Sen Chuck Grassley says that the Mueller team misrepresented the emails they submitted in charging documents. That should come as no surprise to anyone. Mueller and his right hand man, Andrew Weissmann both have a long history of misrepresenting evidence and of hiding anything exculpatory.
One example has to do with George Papadopoulos. They supplied emails giving the impression that the Trump campaign wanted a lower level campaign worker to accept meetings with the Russians, but when the entire email chain is read, it is obvius that they wanted a low level worker to DECLINE all meetings with Russians. Grassley has brought that fact up to AG Bill Barr.
The special counsel’s office fed “speculation and innuendo” about possible collusion with Russia by withholding key details from emails cited in a court filing in the case of former Trump adviser George Papadopoulos, a top Republican senator alleged in a newly released letter.

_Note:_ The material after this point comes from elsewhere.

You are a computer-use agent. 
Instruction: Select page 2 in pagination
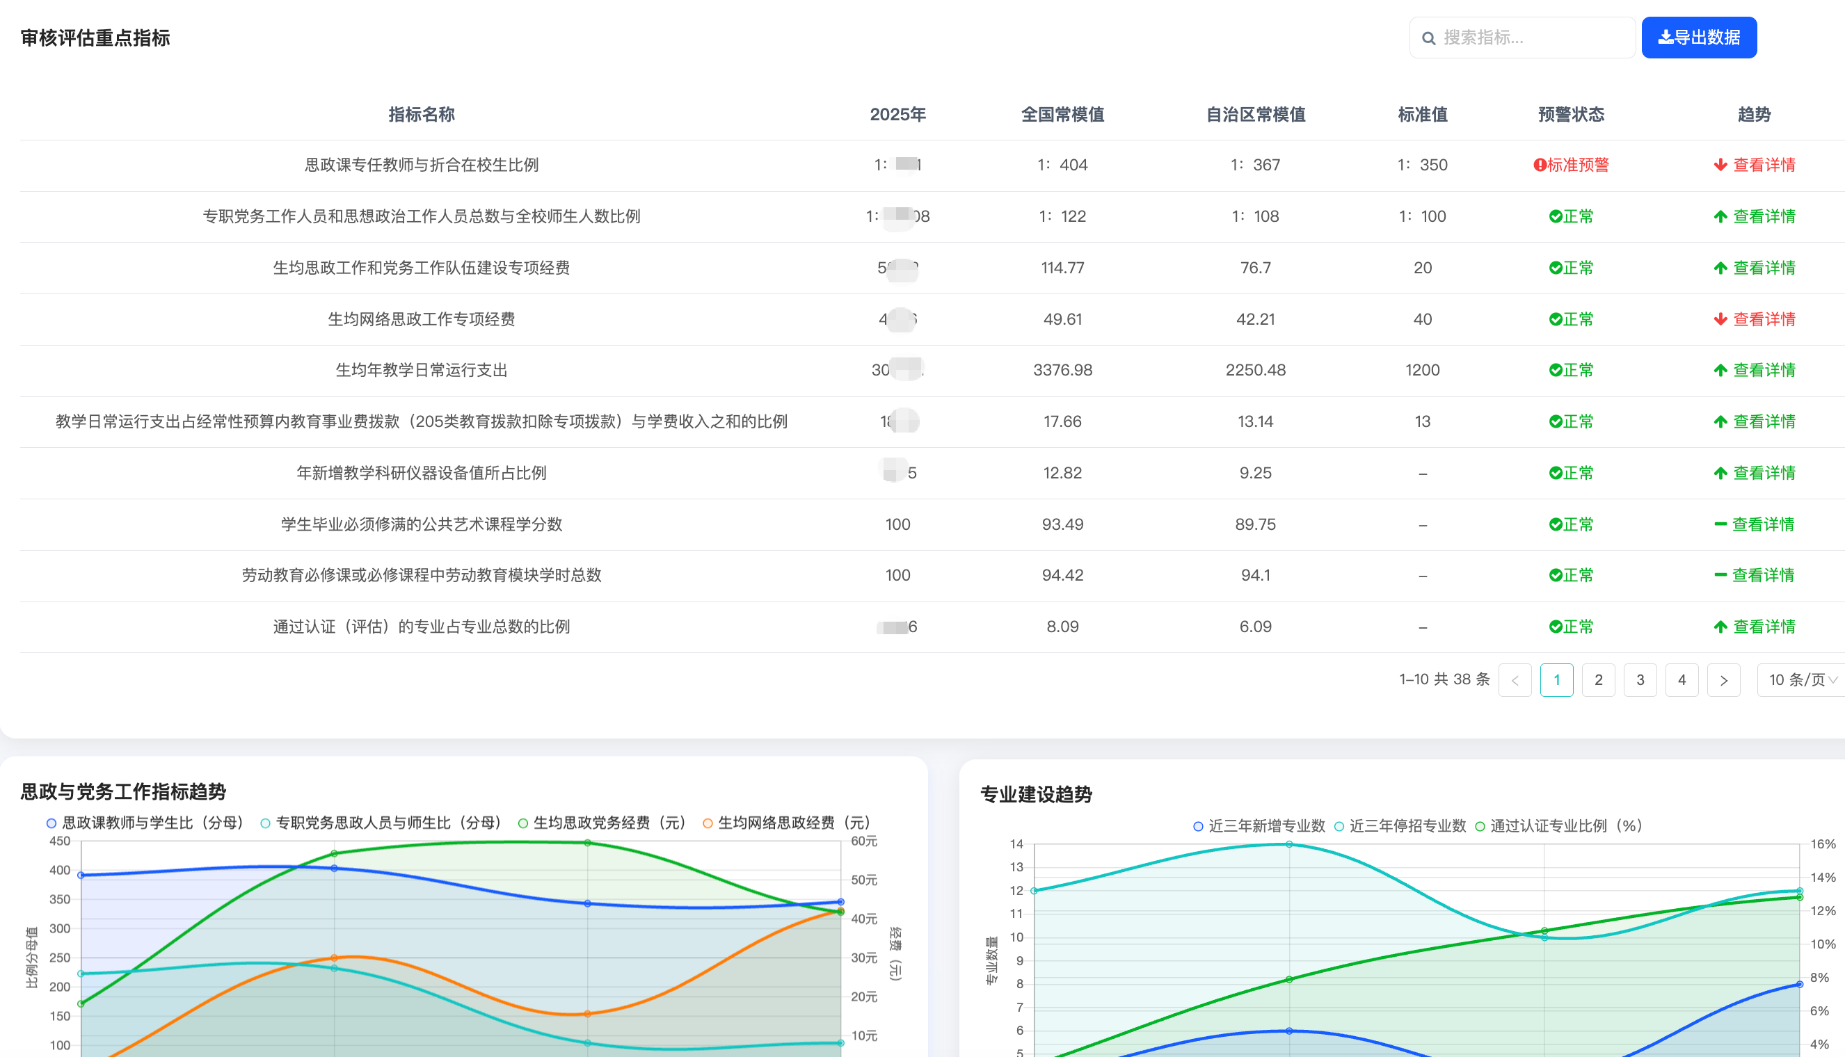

“The public deserves to have the full context for the information the Special Counsel chooses to release. The glaring lack of it feeds speculation and innuendo that distorts the facts,” Iowa Sen. Chuck Grassley wrote to special counsel Robert Mueller on Oct. 16, 2017.

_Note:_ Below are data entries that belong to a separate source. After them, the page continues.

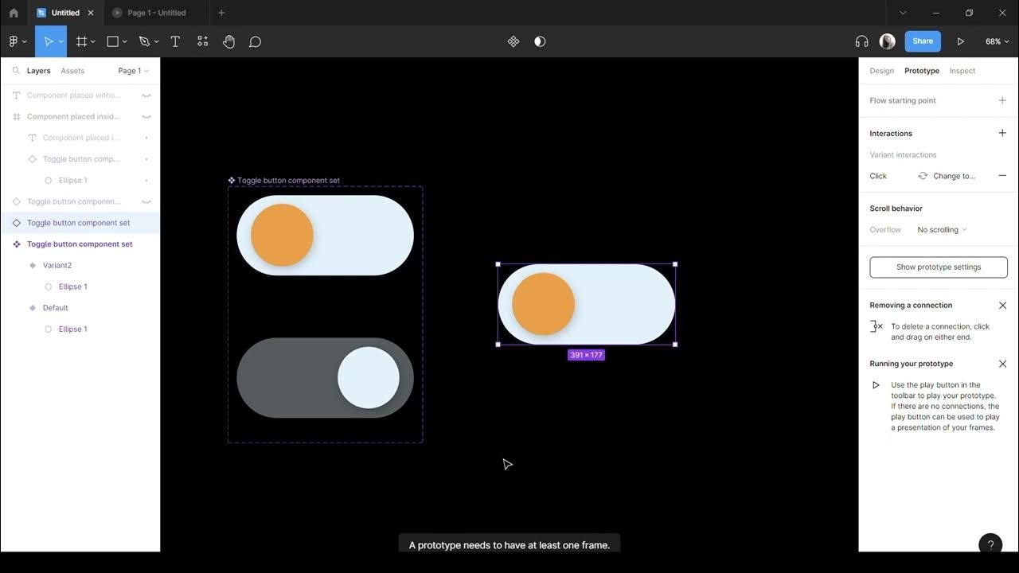Choose the Hand tool
The height and width of the screenshot is (573, 1019).
228,41
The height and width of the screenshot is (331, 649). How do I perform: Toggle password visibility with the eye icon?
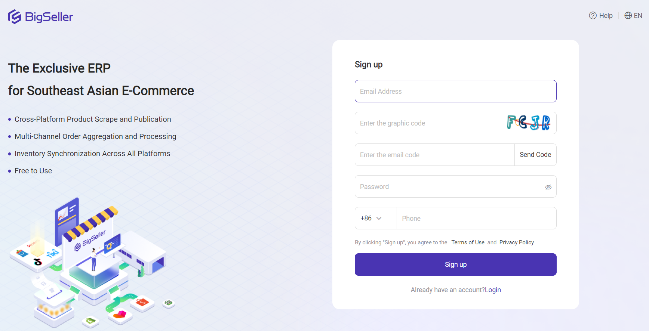[548, 186]
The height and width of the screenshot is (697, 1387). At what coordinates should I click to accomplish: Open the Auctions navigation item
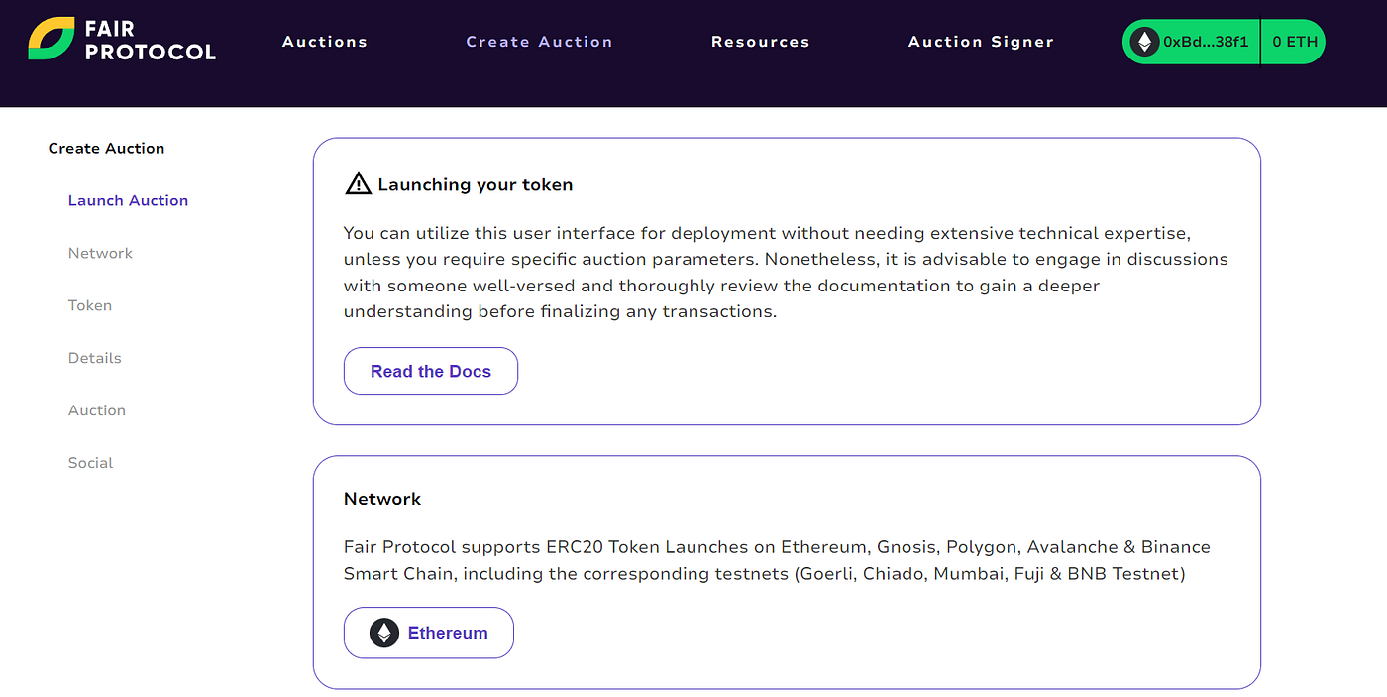coord(324,42)
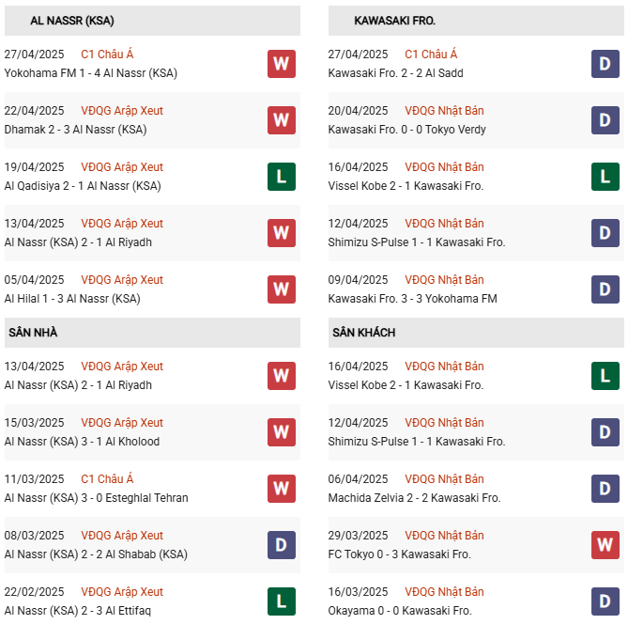Click the W badge for FC Tokyo match
The width and height of the screenshot is (628, 640).
click(x=605, y=545)
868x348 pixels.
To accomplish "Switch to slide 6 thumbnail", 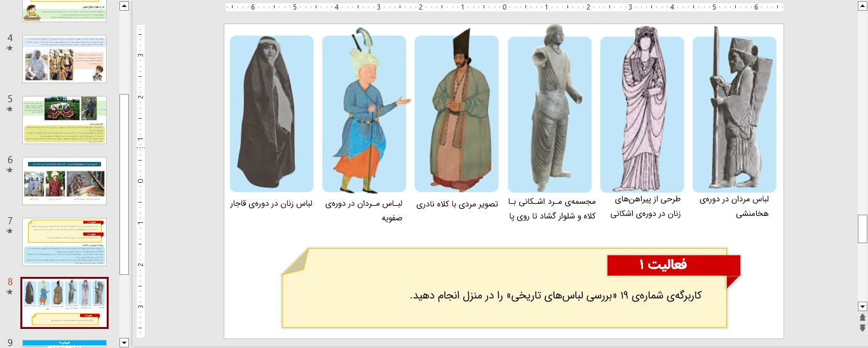I will [x=64, y=181].
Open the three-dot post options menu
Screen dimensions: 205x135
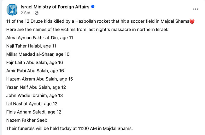pos(196,9)
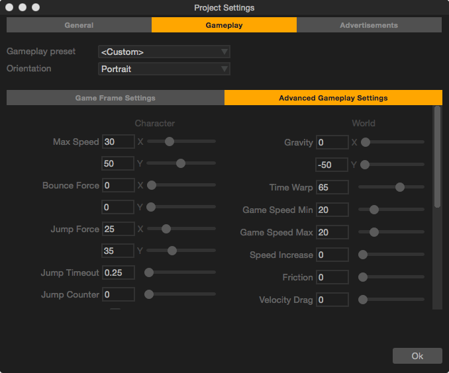Select the Game Frame Settings tab

pyautogui.click(x=115, y=98)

Grassley, who then chaired the Senate Judiciary Committee, was responding to a “statement of offense” released in the case against Papadopoulos, the Trump campaign adviser who entered a plea deal in the special counsel’s probe on Oct. 5, 2017.
Prosecutors quoted from several emails in a way that suggested top Trump campaign officials were eager to meet with Russians. But Grassley asserted that the full emails showed that campaign officials rebuffed the idea of meeting with Russians. The Iowa Republican took Mueller’s team to task for failing to correct news reports that cited the Papadopoulos court filings as evidence of possible collusion with Russia.